Massachusetts May Be Closer to Opening a Supervised Injection Facility
The Massachusetts Medical Society will back the idea.
UPDATED, May 1, 2017:
On April 29, the MMS voted to advocate for a supervised injection facility in Massachusetts. The organization will officially support a SIF pilot program in Massachusetts; lobby for its allowance under state law; and recommend establishing an advisory board of experts.
The MMS also voted to promote the use of overdose-reversing naloxone; advocate for addiction treatment for prisoners; argue for the expansion of needle exchange programs; and continue to establish addiction as a medical condition deserving of proper treatment resources.
Massachusetts may be inching closer to opening one of the country’s first supervised injection facilities (SIFs).
In February, the Massachusetts Medical Society’s (MMS) board of trustees unanimously decided that the organization should advocate for a SIF pilot program in Massachusetts.
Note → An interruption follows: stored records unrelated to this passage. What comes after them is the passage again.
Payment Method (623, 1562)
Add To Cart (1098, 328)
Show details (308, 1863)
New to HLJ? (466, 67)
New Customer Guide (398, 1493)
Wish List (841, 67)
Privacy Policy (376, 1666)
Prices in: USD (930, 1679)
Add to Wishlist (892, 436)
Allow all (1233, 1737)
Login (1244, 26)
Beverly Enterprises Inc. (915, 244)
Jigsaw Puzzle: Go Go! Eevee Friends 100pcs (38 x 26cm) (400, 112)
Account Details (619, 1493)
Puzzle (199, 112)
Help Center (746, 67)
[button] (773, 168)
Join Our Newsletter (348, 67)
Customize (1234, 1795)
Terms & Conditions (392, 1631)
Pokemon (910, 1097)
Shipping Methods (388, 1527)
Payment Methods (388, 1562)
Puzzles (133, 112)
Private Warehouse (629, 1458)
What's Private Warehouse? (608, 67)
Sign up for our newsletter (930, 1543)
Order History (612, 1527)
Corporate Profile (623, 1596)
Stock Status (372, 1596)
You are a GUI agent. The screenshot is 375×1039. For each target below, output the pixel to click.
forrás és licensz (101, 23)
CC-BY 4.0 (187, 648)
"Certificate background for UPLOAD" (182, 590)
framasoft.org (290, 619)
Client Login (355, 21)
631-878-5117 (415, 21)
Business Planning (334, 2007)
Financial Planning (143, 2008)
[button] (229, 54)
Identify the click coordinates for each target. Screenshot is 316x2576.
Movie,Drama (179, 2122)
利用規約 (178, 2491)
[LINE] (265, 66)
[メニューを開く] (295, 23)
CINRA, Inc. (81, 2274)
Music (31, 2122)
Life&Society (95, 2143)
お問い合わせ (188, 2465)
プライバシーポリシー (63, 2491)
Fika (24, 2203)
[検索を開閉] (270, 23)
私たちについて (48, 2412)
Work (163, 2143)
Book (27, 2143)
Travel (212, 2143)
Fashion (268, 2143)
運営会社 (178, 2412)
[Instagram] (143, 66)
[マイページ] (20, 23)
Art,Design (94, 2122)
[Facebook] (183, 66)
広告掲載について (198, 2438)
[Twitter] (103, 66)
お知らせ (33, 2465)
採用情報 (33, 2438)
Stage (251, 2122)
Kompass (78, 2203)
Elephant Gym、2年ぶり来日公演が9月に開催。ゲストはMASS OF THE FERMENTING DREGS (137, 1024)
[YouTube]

At the end of this month, physicians who set the group’s policy will vote on whether the group will back such a program, reports WBUR’s CommonHealth.
There are currently nine countries that operate full-blown SIFs—sites where doctors and nurses supervise drug use to reduce overdoses and other health issues, a tactic that preliminary research suggests can be successful. None currently exist in the United States, though Washington State is on its way to opening two, and cities including San Francisco and Ithaca are thinking of doing the same.
“It’s about trying to get individuals into an environment where they have a much better chance of surviving their substance use disorder, to a point in time where they actually are able to make progress in recovery,” Dennis Dimitri, MMS’ former president and chairman of the society’s task force on opioids, told CommonHealth.
Others aren’t so sure. Many opponents feel that SIFs infringe on medical ethics, encourage illicit drug use, and give addicts little incentive to kick the habit. They’re also not permitted under current state and federal laws, putting staff and users at risk of legal trouble.
Boston Healthcare for the Homeless faced opposition when it opened a similar facility, Supportive Place for Observation and Treatment (SPOT), last year. While users may not shoot up inside SPOT, they can visit the facility to safely ride out a high under medical supervision.
“It’s ridiculous. It’s one of the highest forms of enabling, and it gives up hope on people who use IV drugs,” Boston Medical Center nurse practitioner Brianne Fitzgerald told the Boston Globe just before SPOT opened.
Given the controversy that surrounded SPOT, the MMS—if it voted to advocate for a SIF—would likely face a long road to approval. Gov. Charlie Baker, who has demonstrated a commitment to fighting the opioid epidemic, would need to intervene, either issuing an executive order or lobbying the state Legislature to circumvent the laws. (There is a bill on file that would allow SIFs, but it hasn’t gone anywhere.)
Still, Massachusetts is a state willing to innovate when it comes to opioid abuse prevention. Gov. Baker passed a sweeping new law last year. Boston Medical Center recently launched an opioid urgent care center, called Faster Paths to Treatment, and a $25 million addiction medicine center. The Department of Public Health is seeking money for more safe needle exchanges.
With a major physician group on board, a SIF may possibly join that list.